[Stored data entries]
--- --- ---

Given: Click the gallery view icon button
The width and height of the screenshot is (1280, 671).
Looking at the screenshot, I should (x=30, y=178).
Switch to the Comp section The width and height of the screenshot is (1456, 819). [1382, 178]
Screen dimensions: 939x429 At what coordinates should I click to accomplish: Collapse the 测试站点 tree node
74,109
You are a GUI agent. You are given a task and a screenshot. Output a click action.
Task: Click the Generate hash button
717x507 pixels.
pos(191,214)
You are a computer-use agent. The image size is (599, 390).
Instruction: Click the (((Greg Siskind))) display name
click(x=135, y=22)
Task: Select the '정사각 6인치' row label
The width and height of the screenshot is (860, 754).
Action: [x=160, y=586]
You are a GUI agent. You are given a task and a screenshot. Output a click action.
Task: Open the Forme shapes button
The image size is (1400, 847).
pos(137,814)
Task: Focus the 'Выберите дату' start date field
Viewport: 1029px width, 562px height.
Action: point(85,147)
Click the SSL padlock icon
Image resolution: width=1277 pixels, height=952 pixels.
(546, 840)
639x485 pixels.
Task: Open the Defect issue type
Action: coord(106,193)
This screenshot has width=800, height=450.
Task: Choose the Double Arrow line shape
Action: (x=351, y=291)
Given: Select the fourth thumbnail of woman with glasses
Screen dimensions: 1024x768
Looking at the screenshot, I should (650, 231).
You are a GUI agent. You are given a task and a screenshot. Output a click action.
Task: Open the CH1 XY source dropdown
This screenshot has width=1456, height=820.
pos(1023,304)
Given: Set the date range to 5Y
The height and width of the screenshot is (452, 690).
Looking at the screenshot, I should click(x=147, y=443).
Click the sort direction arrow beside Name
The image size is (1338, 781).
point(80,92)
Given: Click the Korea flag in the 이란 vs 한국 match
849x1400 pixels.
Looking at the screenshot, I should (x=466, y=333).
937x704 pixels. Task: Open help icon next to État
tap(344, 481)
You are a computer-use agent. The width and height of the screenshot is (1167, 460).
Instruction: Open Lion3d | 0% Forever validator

--- --- ---

* [WHAT THIS TASK INVOLVES]: Your reply should contain every record, unchanged and complete.

* [WRITTEN ANSWER]:
Given: Click the gallery view icon button
The width and height of the screenshot is (1280, 671).
Looking at the screenshot, I should (x=30, y=178).
Switch to the Comp section The width and height of the screenshot is (1456, 819). [1382, 178]
Screen dimensions: 939x429 At what coordinates should I click to accomplish: Collapse the 测试站点 tree node
74,109
You are a GUI agent. You are given a task and a screenshot. Output a click action.
Task: Click the Generate hash button
717x507 pixels.
pos(191,214)
You are a computer-use agent. The image size is (599, 390).
Instruction: Click the (((Greg Siskind))) display name
click(x=135, y=22)
Task: Select the '정사각 6인치' row label
The width and height of the screenshot is (860, 754).
Action: [x=160, y=586]
You are a GUI agent. You are given a task and a screenshot. Output a click action.
Task: Open the Forme shapes button
The image size is (1400, 847).
pos(137,814)
Task: Focus the 'Выберите дату' start date field
Viewport: 1029px width, 562px height.
Action: point(85,147)
Click the SSL padlock icon
Image resolution: width=1277 pixels, height=952 pixels.
(546, 840)
639x485 pixels.
Task: Open the Defect issue type
Action: coord(106,193)
This screenshot has width=800, height=450.
Task: Choose the Double Arrow line shape
Action: (x=351, y=291)
Given: Select the fourth thumbnail of woman with glasses
Screen dimensions: 1024x768
Looking at the screenshot, I should (650, 231).
You are a GUI agent. You are given a task and a screenshot. Output a click action.
Task: Open the CH1 XY source dropdown
This screenshot has width=1456, height=820.
pos(1023,304)
Given: Set the date range to 5Y
The height and width of the screenshot is (452, 690).
Looking at the screenshot, I should click(x=147, y=443).
Click the sort direction arrow beside Name
The image size is (1338, 781).
point(80,92)
Given: Click the Korea flag in the 이란 vs 한국 match
849x1400 pixels.
Looking at the screenshot, I should (x=466, y=333).
937x704 pixels. Task: Open help icon next to État
tap(344, 481)
You are a computer-use agent. The width and height of the screenshot is (1167, 460).
Instruction: Open Lion3d | 0% Forever validator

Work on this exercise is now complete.